§ MATERIALS PROVIDED:

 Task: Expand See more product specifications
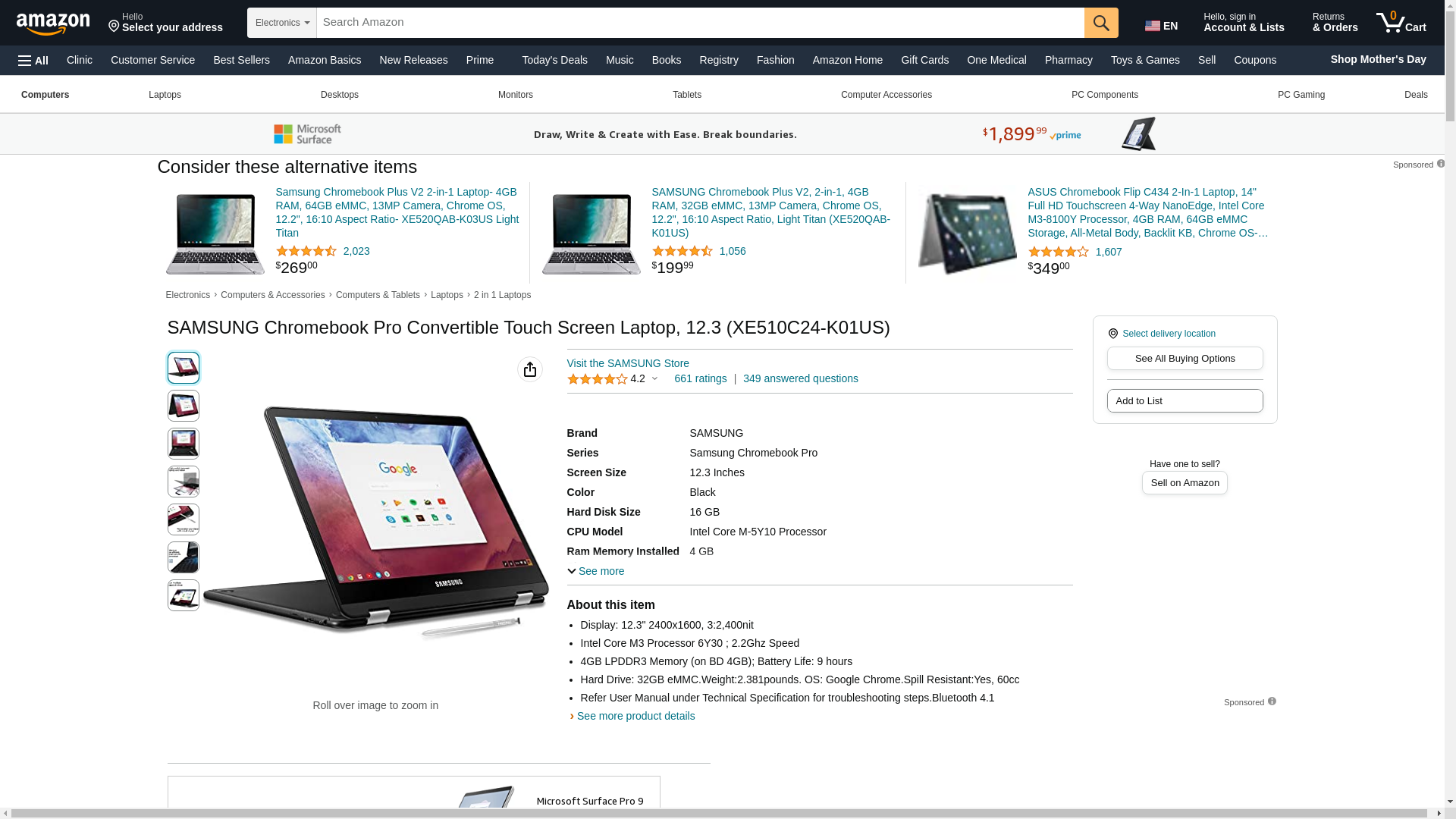[x=596, y=571]
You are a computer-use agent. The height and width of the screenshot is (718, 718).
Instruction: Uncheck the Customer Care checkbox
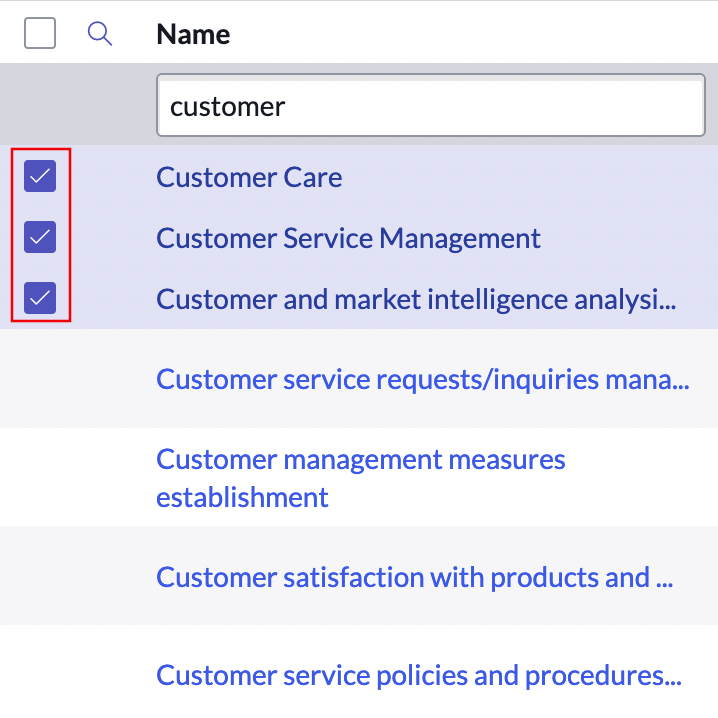pyautogui.click(x=40, y=177)
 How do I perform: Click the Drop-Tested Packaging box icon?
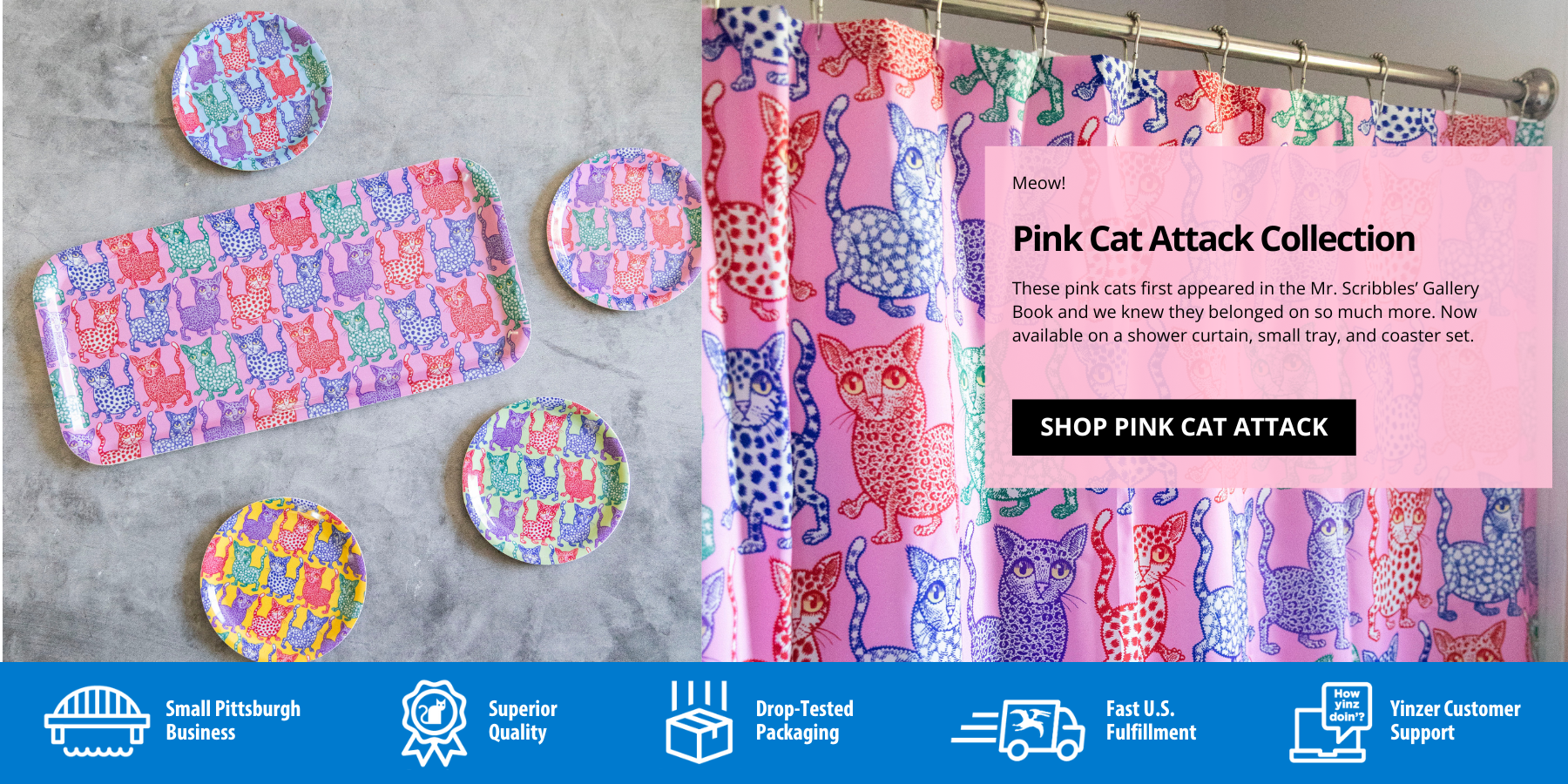pos(700,722)
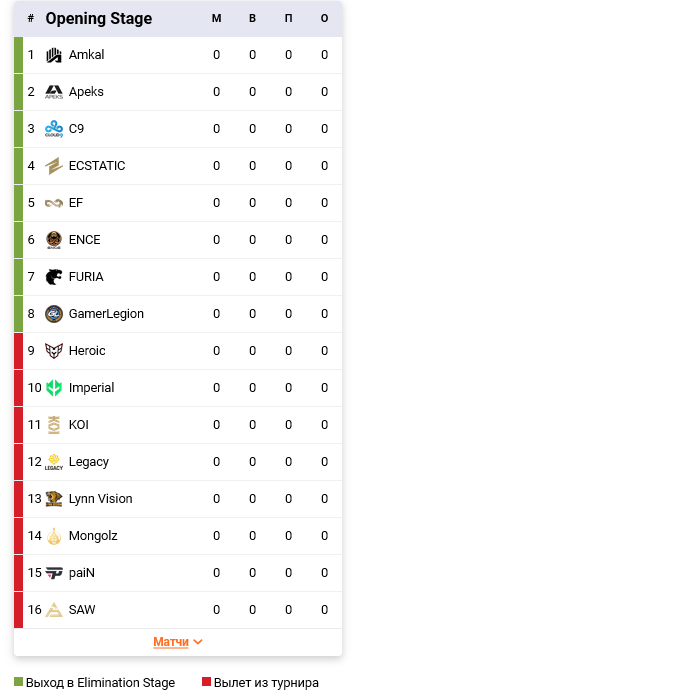The width and height of the screenshot is (698, 695).
Task: Click the Amkal team logo
Action: click(x=54, y=55)
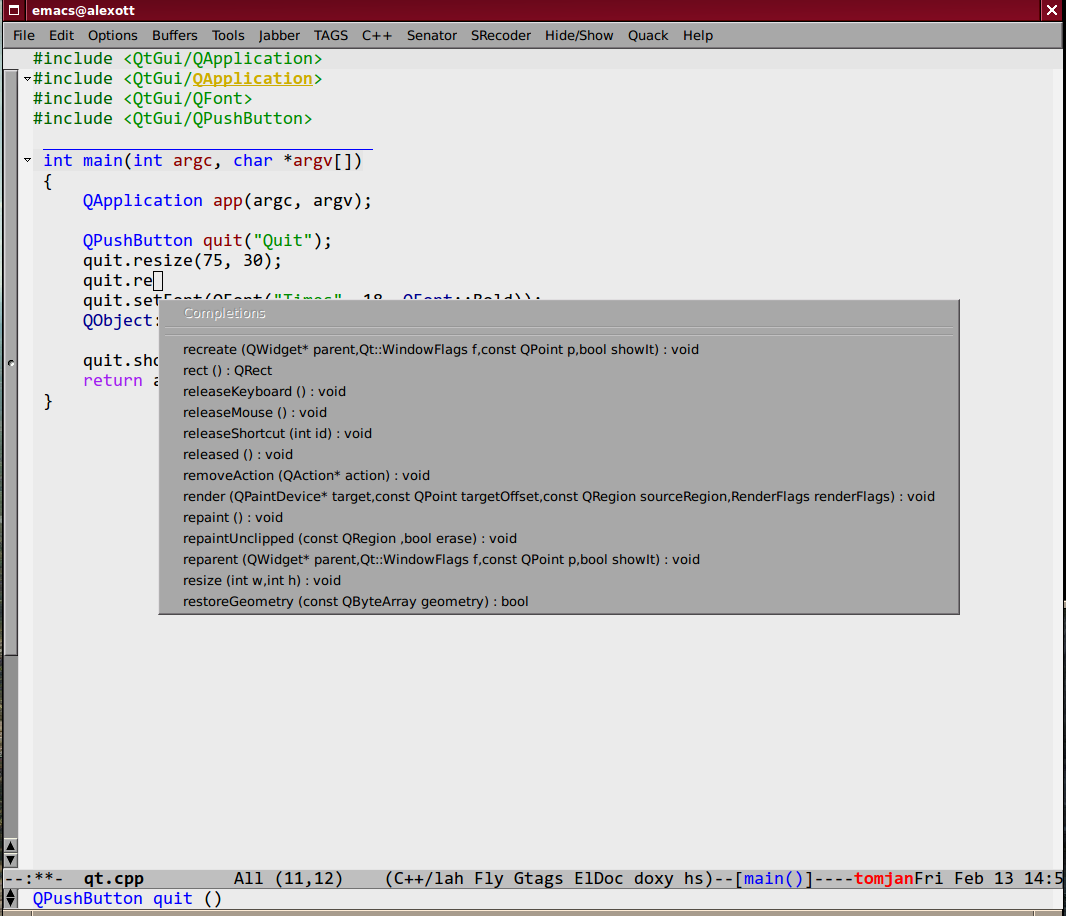Click the window menu icon in title bar
1066x916 pixels.
(14, 10)
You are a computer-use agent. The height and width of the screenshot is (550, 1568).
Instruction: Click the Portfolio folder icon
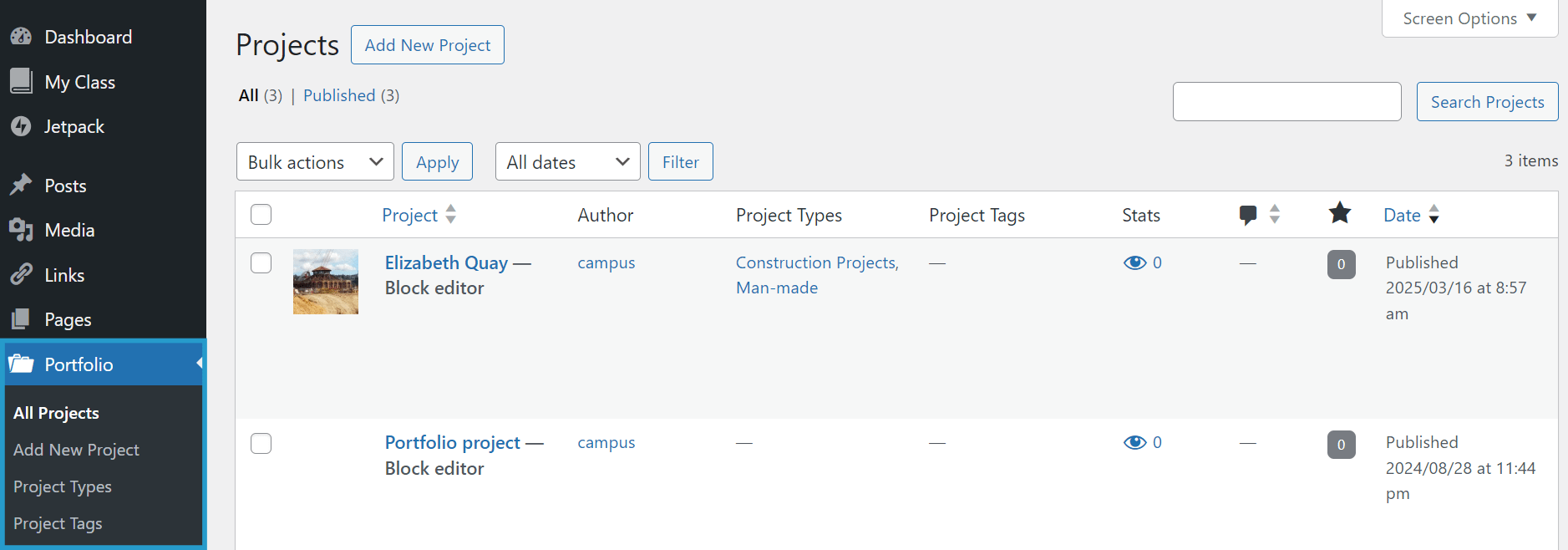20,364
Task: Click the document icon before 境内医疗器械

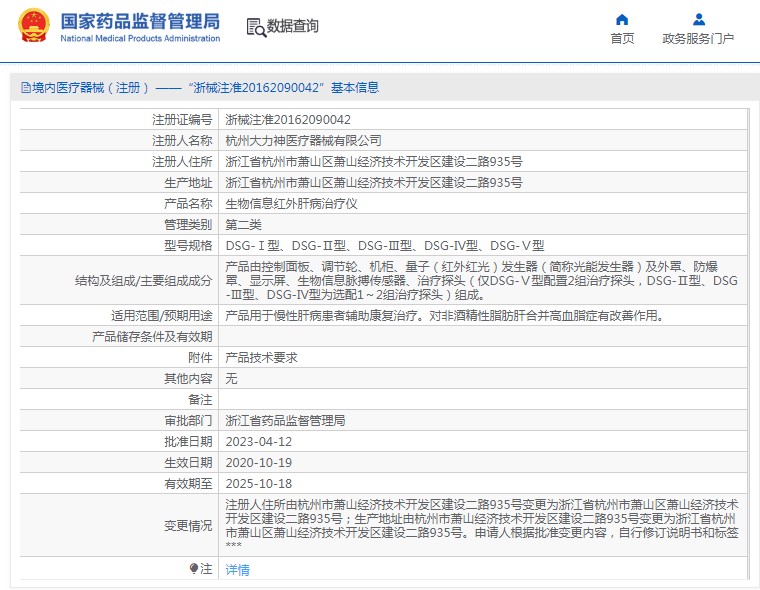Action: 25,88
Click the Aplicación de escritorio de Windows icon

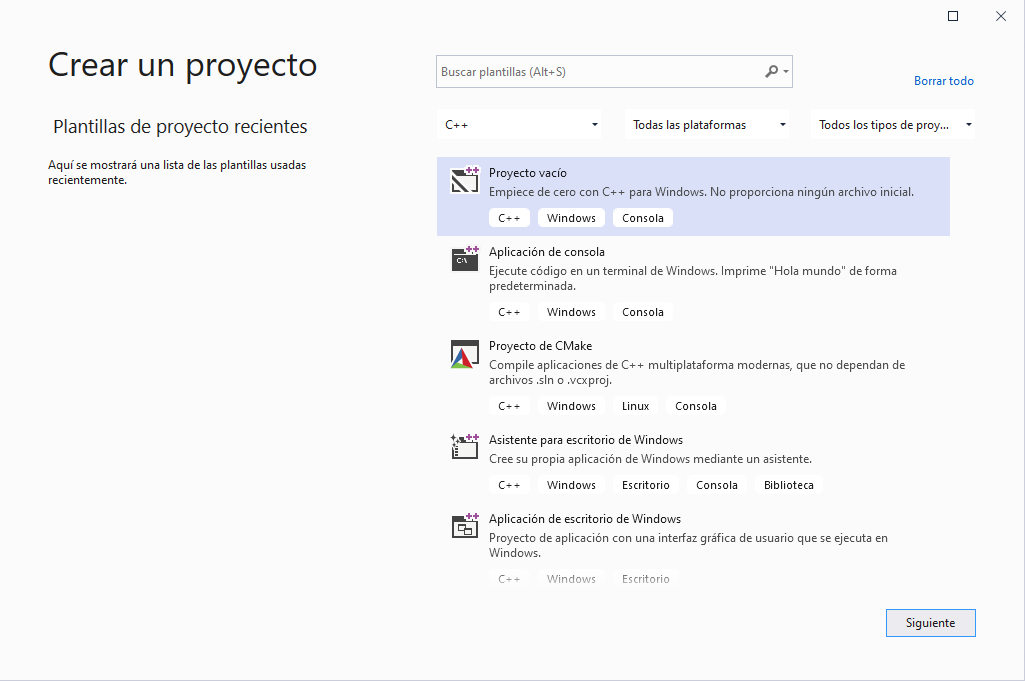(x=465, y=526)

§ DESCRIPTION OF THE TASK:
What is needed is a count of the lines in the data that contain the word "agent"; please give it and no other words.

§ RESPONSE TO THE TASK:
2